A handful of breadcrumbs (optional). Use brown rice crumbs for gluten-free eating.
3-4 Tablespoon of grape seed oil
Salt and Pepper

1) Preheat oven to 350 degrees and also heat an electric grill or a saute pan.
2) Begin by slicing the eggplant, brush it with grape seed oil and salt and pepper. Grill or saute the eggplant on both sides until it has cooked thoroughly.
3) Cut off the green part of the fennel and discard. Peel off the first layer of the fennel root. Slice the fennel root lengthwise. Brush on oil and salt and pepper, grill or saute until tender. Repeat the same process for the zucchini.
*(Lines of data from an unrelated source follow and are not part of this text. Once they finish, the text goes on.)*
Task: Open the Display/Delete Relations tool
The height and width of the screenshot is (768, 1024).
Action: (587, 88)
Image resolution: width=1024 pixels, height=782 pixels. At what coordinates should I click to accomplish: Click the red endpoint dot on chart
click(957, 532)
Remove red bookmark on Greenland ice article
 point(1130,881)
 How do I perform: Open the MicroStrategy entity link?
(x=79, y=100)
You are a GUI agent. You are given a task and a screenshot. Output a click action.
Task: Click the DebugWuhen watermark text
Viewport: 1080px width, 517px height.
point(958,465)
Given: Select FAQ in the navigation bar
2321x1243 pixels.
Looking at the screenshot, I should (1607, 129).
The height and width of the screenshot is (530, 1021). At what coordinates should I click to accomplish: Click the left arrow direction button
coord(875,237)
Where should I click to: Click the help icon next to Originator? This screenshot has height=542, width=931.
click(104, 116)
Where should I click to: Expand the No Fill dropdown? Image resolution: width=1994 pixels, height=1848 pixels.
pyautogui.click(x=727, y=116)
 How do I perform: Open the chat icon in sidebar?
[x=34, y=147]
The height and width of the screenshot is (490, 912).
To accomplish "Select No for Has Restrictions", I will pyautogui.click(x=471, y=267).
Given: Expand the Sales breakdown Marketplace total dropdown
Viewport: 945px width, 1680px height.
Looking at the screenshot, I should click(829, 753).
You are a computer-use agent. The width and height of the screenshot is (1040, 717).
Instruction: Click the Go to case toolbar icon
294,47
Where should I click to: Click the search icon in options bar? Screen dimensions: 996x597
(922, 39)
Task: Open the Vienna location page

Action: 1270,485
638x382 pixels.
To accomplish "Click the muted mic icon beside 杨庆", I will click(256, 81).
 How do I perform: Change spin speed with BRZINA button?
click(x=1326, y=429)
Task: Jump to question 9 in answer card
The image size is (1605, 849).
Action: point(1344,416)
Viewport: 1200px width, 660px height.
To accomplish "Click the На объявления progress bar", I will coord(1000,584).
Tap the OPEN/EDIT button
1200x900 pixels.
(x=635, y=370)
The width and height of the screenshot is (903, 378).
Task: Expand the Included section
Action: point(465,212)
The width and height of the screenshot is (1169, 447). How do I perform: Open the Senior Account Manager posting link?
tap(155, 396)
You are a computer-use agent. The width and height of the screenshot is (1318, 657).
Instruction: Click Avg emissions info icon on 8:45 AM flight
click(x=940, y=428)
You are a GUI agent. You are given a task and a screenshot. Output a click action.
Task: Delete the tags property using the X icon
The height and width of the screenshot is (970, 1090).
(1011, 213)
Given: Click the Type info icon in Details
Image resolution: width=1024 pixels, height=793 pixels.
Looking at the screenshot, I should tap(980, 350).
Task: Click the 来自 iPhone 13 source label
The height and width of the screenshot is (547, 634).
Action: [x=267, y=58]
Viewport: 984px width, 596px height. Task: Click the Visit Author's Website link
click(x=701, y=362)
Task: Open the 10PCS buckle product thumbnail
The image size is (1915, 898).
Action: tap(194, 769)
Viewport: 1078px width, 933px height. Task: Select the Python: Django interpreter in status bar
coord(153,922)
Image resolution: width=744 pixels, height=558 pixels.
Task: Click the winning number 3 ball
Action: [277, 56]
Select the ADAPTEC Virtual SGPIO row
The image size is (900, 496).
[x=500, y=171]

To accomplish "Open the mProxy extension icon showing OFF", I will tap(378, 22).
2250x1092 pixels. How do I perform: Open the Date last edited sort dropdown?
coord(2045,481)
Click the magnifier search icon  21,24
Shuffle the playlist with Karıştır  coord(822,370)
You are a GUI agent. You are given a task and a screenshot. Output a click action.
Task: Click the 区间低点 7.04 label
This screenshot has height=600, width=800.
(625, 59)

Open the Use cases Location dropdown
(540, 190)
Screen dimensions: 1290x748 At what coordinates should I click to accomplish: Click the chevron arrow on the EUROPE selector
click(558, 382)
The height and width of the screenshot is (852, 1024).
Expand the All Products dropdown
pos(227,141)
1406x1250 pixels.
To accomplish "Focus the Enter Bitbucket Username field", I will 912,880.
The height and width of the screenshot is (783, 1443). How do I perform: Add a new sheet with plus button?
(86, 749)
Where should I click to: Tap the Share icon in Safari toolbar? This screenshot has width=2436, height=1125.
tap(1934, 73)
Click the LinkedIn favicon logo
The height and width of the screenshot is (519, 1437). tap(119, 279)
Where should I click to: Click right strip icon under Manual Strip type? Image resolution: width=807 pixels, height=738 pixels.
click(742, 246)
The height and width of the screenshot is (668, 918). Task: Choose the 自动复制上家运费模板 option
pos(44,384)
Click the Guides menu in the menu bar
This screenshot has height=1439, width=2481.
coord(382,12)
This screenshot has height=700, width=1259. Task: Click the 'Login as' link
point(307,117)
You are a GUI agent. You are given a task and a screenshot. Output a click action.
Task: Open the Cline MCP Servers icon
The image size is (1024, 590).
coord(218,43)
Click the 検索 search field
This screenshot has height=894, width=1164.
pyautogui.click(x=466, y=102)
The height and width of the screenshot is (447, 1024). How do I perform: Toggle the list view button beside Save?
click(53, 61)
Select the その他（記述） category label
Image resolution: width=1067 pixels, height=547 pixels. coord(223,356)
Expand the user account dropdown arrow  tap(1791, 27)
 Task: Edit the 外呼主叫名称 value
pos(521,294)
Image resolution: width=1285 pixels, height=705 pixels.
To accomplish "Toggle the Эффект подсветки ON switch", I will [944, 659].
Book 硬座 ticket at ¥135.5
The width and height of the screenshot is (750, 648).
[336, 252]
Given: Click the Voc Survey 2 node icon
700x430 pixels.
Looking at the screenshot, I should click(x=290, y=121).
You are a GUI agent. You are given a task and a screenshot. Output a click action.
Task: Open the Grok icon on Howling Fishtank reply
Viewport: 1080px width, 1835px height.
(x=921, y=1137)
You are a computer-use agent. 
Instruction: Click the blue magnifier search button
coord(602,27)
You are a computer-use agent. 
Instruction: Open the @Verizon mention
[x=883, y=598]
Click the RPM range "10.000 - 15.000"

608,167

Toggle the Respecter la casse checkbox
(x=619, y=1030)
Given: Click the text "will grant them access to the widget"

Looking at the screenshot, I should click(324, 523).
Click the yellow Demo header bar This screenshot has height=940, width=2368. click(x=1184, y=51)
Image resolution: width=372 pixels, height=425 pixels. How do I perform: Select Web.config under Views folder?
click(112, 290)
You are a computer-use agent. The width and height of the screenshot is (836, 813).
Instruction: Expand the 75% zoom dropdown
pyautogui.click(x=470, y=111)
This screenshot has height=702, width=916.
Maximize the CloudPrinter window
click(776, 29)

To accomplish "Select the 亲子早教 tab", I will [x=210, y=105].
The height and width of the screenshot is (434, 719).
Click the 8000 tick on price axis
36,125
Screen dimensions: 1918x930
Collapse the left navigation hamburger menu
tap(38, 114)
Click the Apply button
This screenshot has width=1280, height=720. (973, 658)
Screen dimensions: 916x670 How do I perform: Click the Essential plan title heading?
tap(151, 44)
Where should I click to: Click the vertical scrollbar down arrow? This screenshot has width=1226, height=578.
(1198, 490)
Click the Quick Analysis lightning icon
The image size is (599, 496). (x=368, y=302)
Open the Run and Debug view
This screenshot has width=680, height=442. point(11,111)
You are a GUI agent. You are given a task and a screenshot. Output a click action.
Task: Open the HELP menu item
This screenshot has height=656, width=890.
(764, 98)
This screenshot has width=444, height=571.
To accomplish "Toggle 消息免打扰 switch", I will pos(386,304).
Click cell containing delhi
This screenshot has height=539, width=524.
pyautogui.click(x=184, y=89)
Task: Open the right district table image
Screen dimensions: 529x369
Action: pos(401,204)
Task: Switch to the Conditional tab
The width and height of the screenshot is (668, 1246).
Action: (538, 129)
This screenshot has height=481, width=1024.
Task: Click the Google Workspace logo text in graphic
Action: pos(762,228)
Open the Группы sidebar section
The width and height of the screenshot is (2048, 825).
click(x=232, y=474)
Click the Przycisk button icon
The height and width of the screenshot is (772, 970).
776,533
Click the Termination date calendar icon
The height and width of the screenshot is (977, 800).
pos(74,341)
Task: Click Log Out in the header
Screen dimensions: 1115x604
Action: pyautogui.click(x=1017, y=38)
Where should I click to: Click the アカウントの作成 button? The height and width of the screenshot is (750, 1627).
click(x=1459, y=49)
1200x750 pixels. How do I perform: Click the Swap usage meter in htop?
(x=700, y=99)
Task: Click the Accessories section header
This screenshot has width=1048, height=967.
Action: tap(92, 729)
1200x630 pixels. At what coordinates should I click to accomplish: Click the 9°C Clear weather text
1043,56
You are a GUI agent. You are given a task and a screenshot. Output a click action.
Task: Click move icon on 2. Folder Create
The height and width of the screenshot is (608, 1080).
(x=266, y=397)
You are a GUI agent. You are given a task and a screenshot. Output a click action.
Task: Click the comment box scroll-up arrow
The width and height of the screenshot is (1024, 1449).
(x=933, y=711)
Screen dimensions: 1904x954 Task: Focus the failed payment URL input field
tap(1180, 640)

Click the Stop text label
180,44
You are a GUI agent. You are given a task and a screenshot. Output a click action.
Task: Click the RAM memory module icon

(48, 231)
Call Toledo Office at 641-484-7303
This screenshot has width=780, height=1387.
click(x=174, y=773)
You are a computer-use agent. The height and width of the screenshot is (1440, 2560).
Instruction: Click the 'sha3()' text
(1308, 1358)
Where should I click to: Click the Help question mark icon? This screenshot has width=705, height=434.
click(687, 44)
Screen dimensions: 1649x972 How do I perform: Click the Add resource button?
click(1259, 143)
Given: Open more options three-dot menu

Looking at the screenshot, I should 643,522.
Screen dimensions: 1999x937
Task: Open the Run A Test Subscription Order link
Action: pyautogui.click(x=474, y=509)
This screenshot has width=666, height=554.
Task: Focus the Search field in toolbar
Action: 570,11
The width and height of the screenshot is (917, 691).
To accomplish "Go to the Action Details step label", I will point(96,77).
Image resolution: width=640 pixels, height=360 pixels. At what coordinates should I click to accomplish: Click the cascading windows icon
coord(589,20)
4) As each vegetable has finished grilling layer it in a deep casserole dish: start with a layer of marinara sauce directly in the pan. Next, layer the grilled eggplant slices, top with a layer of marinara, mozzarella cheese, and Parmesan cheese. The fennel is the next layer, followed by sauce and cheeses. The final layer is the zucchini, followed by sauce and cheeses.
5) Top the Vegetable Parmesan with a handful of breadcrumbs and drizzle with oil. This helps to create a brown, crunchy crust.
6) Place in oven for 30 to 35 minutes, or until the top layer is a golden brown. Let rest for 10 minutes, slice and serve.